**Task instructions**
Filter the records down to the lines that hold the word "Remis", and copy each of those lines.

════════

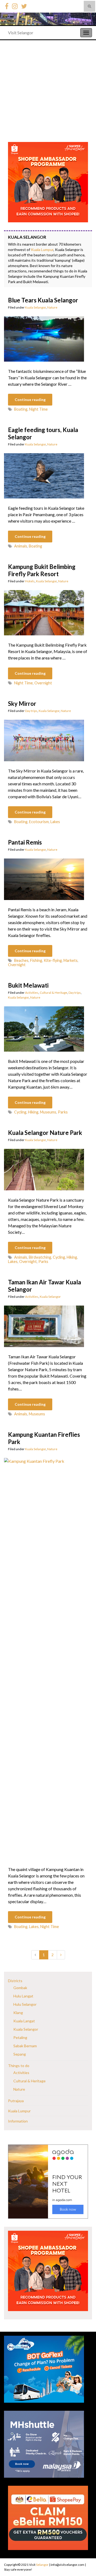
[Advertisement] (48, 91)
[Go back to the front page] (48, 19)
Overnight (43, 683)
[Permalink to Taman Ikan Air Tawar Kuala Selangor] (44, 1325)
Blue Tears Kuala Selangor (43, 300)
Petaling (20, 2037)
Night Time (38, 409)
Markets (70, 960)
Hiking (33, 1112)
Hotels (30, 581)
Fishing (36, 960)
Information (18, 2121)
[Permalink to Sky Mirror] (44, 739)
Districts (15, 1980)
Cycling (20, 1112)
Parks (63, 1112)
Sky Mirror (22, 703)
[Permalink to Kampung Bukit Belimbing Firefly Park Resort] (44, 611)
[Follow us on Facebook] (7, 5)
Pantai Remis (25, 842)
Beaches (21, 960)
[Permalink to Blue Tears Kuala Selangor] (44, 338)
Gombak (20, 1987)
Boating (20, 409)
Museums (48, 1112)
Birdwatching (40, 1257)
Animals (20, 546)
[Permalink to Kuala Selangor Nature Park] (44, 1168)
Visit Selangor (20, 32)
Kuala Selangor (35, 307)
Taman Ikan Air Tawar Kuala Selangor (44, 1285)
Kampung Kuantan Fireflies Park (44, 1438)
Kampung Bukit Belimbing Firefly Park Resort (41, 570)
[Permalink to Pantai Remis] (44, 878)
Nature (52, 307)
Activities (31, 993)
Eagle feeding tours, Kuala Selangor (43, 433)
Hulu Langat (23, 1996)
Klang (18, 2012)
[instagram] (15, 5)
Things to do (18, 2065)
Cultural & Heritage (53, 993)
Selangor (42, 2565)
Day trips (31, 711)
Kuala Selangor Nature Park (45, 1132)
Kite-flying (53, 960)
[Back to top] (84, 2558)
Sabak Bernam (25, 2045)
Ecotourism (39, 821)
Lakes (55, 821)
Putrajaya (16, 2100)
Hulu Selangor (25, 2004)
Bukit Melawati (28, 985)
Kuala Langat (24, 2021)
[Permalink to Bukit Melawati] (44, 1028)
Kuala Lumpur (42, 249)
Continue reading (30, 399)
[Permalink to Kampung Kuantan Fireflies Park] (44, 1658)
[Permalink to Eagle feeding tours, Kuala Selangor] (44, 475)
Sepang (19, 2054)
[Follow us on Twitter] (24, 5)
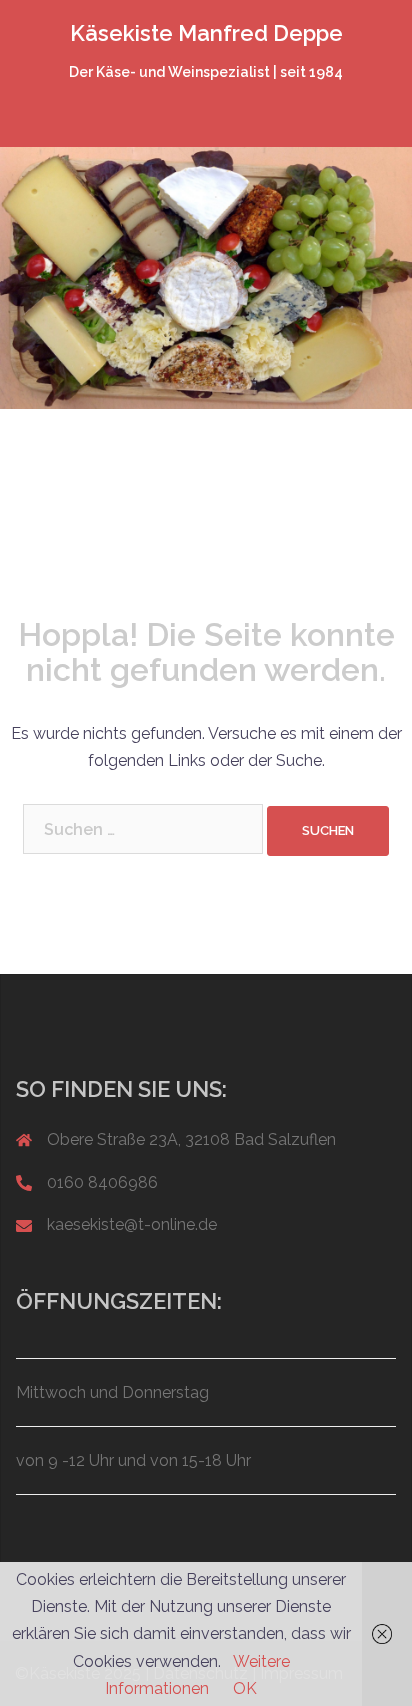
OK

════════

**Answer box**
Pantai Remis (25, 842)
[Permalink to Pantai Remis] (44, 878)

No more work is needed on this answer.